PASSAGE TO READ.
8/23/2017 feature story
Sanyu Mojola draws on a wealth of data to examine HIV risk factors and protective factors - and the role of social context in shaping individual behavior - among rural South Africans in their middle to older years.
HIV after 40 in Rural South Africa: Aging in the Context of and HIV/AIDS Epidemic
South Africa has the largest number of people living with HIV/AIDS in the world and a rapidly aging population. In recent years, with expanded availability of ART, many adults are aging with HIV, and also increasing numbers are acquiring HIV at older ages. Despite these population concerns, research on the impact of the HIV epidemic on older South Africans is scarce. This study examines life-course and contextual variation in HIV risk and protective behaviors in a rural sub-Saharan African population among a largely neglected demographic in HIV/AIDS research: adults aged 40-80. Our study draws on five data sources including: (1) the Agincourt Health and Socio-Demographic Surveillance System (AHDSS), with annual censuses of 90,000 people in 27 villages followed from 1992-2014; (2) nested cross-sectional survey data of 5,080 individuals (of whom 2,080 are aged 40+) on sexual behavior with HIV and chronic disease biomarkers (2010-2011); (3) 60 nested life history interviews with HIV-positive and -negative adults aged 40-80 (2013); (4) community focus group data from 77 respondents (2013); and (5) key informant interview data from health workers in 3 local health clinics (2013). We use these data to examine HIV risk and protective behavior in the transition from middle to older ages and the role of social context in shaping individual behavior. We expect our work to contribute to and directly impact HIV prevention programming in rural South Africa by leveraging more than 20 years of community relationships in Agincourt.

TASK REQUIREMENTS. Output the text of the feature story on HIV after 40 in rural South Africa from "8/23/2017 feature story" up to and including "to older years.". The rows that come next can be left aside.

Stored items.
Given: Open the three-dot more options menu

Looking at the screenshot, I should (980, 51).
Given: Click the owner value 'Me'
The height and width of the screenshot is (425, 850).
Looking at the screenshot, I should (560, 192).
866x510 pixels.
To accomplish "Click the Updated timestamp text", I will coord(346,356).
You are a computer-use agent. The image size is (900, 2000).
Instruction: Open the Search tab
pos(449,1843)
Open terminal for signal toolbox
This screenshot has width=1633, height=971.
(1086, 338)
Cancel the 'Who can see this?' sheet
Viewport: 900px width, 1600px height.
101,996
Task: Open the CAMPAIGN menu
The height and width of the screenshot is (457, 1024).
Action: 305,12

TASK SOLUTION.
8/23/2017 feature story
Sanyu Mojola draws on a wealth of data to examine HIV risk factors and protective factors - and the role of social context in shaping individual behavior - among rural South Africans in their middle to older years.